### Record extracts

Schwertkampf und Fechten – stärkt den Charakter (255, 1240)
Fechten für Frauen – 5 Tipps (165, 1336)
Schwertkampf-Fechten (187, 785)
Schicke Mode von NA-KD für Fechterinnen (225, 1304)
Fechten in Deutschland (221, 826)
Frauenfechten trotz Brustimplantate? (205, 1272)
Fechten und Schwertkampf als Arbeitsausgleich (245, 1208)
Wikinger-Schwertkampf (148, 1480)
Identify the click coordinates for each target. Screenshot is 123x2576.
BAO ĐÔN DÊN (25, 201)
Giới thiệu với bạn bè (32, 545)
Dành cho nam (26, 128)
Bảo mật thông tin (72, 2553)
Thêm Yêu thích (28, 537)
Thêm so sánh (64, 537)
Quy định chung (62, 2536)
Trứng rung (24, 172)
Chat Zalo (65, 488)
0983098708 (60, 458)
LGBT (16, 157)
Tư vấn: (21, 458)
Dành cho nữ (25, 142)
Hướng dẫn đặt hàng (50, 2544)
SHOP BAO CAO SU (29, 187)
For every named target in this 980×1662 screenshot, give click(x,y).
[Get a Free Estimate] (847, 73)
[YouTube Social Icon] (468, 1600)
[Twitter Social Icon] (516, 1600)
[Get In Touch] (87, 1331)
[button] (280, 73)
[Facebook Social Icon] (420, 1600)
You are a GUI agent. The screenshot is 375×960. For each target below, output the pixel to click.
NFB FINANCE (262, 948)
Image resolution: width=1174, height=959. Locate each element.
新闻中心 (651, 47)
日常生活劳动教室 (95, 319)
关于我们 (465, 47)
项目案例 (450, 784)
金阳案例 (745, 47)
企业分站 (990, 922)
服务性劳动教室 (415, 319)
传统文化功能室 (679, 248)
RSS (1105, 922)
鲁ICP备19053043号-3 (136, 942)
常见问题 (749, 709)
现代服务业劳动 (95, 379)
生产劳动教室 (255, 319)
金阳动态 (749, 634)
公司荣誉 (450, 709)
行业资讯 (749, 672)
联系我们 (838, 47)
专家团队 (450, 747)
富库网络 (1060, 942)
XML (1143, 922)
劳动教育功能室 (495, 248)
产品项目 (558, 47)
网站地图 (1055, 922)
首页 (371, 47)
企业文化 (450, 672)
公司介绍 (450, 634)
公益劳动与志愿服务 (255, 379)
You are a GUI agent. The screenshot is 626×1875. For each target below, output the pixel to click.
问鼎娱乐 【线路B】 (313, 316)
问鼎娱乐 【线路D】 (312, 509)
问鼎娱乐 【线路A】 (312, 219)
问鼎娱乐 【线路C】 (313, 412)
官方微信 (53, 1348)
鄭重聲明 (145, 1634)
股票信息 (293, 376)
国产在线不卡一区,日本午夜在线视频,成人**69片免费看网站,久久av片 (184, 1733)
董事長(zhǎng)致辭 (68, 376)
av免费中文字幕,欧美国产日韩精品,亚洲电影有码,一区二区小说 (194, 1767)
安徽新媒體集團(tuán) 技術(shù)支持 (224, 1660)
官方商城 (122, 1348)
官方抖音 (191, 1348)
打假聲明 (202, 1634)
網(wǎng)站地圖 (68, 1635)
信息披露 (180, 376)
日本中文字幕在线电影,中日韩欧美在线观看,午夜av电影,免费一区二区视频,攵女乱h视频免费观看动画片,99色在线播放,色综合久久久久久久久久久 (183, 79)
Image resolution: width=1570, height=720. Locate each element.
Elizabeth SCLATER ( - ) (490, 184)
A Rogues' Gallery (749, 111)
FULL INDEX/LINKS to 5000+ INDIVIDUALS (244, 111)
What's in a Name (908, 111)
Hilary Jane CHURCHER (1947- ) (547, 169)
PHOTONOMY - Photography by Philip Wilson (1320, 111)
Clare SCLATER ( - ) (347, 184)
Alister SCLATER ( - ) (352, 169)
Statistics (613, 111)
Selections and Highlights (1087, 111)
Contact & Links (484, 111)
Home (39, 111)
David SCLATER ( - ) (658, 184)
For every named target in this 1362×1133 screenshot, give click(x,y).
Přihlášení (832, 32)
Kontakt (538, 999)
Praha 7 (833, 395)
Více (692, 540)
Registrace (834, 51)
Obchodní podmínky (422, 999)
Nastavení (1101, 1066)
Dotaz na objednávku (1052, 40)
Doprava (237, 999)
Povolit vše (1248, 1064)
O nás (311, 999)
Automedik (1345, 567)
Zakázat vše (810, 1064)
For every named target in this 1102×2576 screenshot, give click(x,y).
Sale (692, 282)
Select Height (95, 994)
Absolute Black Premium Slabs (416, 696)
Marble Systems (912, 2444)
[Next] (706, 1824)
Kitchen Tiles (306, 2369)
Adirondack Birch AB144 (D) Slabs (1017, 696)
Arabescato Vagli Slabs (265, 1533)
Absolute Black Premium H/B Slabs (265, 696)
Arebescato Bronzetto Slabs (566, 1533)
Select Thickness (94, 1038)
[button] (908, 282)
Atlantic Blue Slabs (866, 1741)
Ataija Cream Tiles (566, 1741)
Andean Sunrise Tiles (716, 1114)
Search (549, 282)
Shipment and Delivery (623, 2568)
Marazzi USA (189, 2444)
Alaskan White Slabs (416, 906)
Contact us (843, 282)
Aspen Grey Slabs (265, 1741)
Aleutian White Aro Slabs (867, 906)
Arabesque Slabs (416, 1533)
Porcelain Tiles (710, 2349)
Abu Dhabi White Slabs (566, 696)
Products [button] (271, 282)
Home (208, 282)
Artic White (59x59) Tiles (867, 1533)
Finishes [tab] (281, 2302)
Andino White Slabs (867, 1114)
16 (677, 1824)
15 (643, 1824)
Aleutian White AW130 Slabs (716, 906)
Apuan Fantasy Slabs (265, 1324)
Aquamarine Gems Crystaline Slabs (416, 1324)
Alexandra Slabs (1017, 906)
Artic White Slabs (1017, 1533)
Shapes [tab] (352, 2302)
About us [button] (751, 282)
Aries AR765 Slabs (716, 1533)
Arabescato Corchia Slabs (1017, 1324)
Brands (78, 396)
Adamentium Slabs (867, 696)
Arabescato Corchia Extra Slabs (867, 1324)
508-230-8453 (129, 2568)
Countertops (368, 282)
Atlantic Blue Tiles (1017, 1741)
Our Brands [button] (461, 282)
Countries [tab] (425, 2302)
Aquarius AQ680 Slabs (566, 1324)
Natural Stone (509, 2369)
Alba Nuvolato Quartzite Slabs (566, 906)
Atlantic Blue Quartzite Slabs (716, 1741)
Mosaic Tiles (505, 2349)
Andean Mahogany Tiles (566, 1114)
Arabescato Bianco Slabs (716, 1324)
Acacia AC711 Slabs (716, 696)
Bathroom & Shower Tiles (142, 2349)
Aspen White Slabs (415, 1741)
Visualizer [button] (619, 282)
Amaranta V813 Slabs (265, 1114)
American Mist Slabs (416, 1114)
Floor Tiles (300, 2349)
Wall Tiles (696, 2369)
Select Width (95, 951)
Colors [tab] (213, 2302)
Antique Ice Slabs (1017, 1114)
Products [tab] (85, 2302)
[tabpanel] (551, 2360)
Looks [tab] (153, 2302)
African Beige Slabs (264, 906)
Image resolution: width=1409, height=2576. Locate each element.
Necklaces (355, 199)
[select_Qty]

### Directive
Please repeat the items above, starting with the line that contains "Fechten in Deutschland (221, 826)" and going on through the line that contains "信息披露 (180, 376)", with both of those lines included.

### Exercise result
Fechten in Deutschland (221, 826)
Frauenfechten trotz Brustimplantate? (205, 1272)
Fechten und Schwertkampf als Arbeitsausgleich (245, 1208)
Wikinger-Schwertkampf (148, 1480)
Identify the click coordinates for each target. Screenshot is 123x2576.
BAO ĐÔN DÊN (25, 201)
Giới thiệu với bạn bè (32, 545)
Dành cho nam (26, 128)
Bảo mật thông tin (72, 2553)
Thêm Yêu thích (28, 537)
Thêm so sánh (64, 537)
Quy định chung (62, 2536)
Trứng rung (24, 172)
Chat Zalo (65, 488)
0983098708 (60, 458)
LGBT (16, 157)
Tư vấn: (21, 458)
Dành cho nữ (25, 142)
Hướng dẫn đặt hàng (50, 2544)
SHOP BAO CAO SU (29, 187)
For every named target in this 980×1662 screenshot, give click(x,y).
[Get a Free Estimate] (847, 73)
[YouTube Social Icon] (468, 1600)
[Twitter Social Icon] (516, 1600)
[Get In Touch] (87, 1331)
[button] (280, 73)
[Facebook Social Icon] (420, 1600)
You are a GUI agent. The screenshot is 375×960. For each target below, output the pixel to click.
NFB FINANCE (262, 948)
Image resolution: width=1174, height=959. Locate each element.
新闻中心 (651, 47)
日常生活劳动教室 (95, 319)
关于我们 (465, 47)
项目案例 (450, 784)
金阳案例 (745, 47)
企业分站 (990, 922)
服务性劳动教室 (415, 319)
传统文化功能室 (679, 248)
RSS (1105, 922)
鲁ICP备19053043号-3 (136, 942)
常见问题 (749, 709)
现代服务业劳动 (95, 379)
生产劳动教室 (255, 319)
金阳动态 (749, 634)
公司荣誉 (450, 709)
行业资讯 (749, 672)
联系我们 (838, 47)
专家团队 (450, 747)
富库网络 (1060, 942)
XML (1143, 922)
劳动教育功能室 (495, 248)
产品项目 (558, 47)
网站地图 (1055, 922)
首页 (371, 47)
企业文化 (450, 672)
公司介绍 (450, 634)
公益劳动与志愿服务 (255, 379)
You are a GUI agent. The screenshot is 626×1875. For each target below, output the pixel to click.
问鼎娱乐 【线路B】 (313, 316)
问鼎娱乐 【线路D】 (312, 509)
问鼎娱乐 【线路A】 (312, 219)
问鼎娱乐 【线路C】 (313, 412)
官方微信 (53, 1348)
鄭重聲明 (145, 1634)
股票信息 (293, 376)
国产在线不卡一区,日本午夜在线视频,成人**69片免费看网站,久久av片 (184, 1733)
董事長(zhǎng)致辭 (68, 376)
av免费中文字幕,欧美国产日韩精品,亚洲电影有码,一区二区小说 (194, 1767)
安徽新媒體集團(tuán) 技術(shù)支持 (224, 1660)
官方商城 (122, 1348)
官方抖音 (191, 1348)
打假聲明 (202, 1634)
網(wǎng)站地圖 (68, 1635)
信息披露 (180, 376)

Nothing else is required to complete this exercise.